I am DESPERATELY looking for somewhere safe and enclosed (at least 6ft high fence) to exercise my three huskies.

"why have you got three if you can't handle them?" "Why don't you let them off lead, they'll be fine?" "Why not use a flexi lead?" "Why not use a long lead for walks?"

1. I used to live with my partner until very recently and will do so again in April of next year. Three dogs for two of us working at home was fine - it's difficult but I will not give these pups up! I wouldn't get kids adopted...so why dogs?
2. Please don't contribute any "off lead comments", I appreciate there is a strong divide on this with husky owners, but I do not let my dogs off lead, even in our garden (the fence needs fixing!...more money...!). Do as you will with your dogs but I have excellent recall with my three and STILL would not let them off lead.
3. No, I need to have the lead around my wrist and hold onto it as well and with the sturdy lead case for the flexis, I can't do that. It doesn't work for my guys.
4. Long leads are good, but still don't give them the exercise they need because they are limited to my speed and if they run full pelt in the opposite direction, they are going to "twang" (you know exactly what I mean) when that lead comes tight and not only do I not want them to get hurt - lead burns and bruises on your wrists really really hurt!!!

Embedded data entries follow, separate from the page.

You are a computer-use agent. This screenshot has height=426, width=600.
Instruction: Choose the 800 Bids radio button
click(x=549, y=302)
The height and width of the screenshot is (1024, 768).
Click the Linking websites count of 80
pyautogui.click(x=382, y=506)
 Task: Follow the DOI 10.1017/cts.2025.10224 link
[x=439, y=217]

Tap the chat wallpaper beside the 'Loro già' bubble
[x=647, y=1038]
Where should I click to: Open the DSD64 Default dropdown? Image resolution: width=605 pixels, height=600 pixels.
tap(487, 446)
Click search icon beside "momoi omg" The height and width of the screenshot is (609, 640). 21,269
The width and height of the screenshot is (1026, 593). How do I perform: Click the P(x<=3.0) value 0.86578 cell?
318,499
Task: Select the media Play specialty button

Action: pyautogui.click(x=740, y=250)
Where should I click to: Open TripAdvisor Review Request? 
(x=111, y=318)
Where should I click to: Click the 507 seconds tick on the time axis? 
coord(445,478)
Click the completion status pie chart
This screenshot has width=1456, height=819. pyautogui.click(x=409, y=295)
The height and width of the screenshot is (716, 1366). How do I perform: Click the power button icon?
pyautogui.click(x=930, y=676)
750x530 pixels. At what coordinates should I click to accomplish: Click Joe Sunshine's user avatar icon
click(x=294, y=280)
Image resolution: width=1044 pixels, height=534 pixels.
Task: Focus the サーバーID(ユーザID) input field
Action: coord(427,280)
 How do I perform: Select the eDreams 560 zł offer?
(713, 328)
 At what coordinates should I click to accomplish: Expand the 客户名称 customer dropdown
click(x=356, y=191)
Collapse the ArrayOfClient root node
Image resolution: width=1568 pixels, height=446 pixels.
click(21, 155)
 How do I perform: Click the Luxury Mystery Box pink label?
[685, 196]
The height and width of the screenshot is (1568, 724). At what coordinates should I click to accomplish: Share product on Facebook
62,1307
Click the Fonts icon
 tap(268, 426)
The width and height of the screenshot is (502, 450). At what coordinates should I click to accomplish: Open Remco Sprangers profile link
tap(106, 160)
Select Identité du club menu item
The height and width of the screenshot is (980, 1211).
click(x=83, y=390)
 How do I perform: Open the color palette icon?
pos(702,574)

So - Hopefully you've read those answers and questions before you post because I know that I just want access to a good field. Like I said, I live in the Forest of Dean and I'm happy to drive up to 20-30 mins away for the right place. They are ace around people (and other dogs so far  ) so it doesn't have to be an area where it's ONLY me and mine.

I'm going to call some kennels and boarding places to see if they have any negotiative options for off lead dogs, but if anyone else knows of people in the area it would be so massively helpful!

Thank you in advance

Etty x


----------



## penguin (Jan 2, 2013)

Have you considered a walking belt? I can't help with the field problem but we got an indi dog walking belt a few months ago and it was the best thing we've ever bought. It'll take the strain off your arms and make walking more enjoyable.


----------



## Milliepoochie (Feb 13, 2011)

Good on you for keeping your dogs on a lead. 

You know them best - you know the breed best I cant imagine anyone on this forum would suggest you would do otherwise. 

How about riding stables? Is there one near you with an indoor arena? If so maybe that could be hired on an hourly basis? 

I think the reason they are few and far between is because only a small % of dog owners would actually use one 

Hope you manage to find somewhere to let your dogs have a run around


----------



## Etymology (Jul 17, 2013)

I have considered it yup, and it's not necessarily the strain on my arms (although less would be good!) it's more letting them have a good run.

There's a great place near Severn beach, but with the bridge toll and the diesel cost and the £5 for the hour (bargain hire!) it soon adds up so isn't something I can do more than once a week at the most with them - why aren't there more places about! So frustrating!


----------



## Etymology (Jul 17, 2013)

Have just seen your post, Millie 

Asking riding places is a good idea as well, they have paddocks and indoor areas and I always ALWAYS pick up after my dogs so no risk of trainers stepping in dog muck as opposed to horse manure.

the paddocks would have to be high fenced, otherwise the three of them would be off! So an indoor space would be good, if there was no other option.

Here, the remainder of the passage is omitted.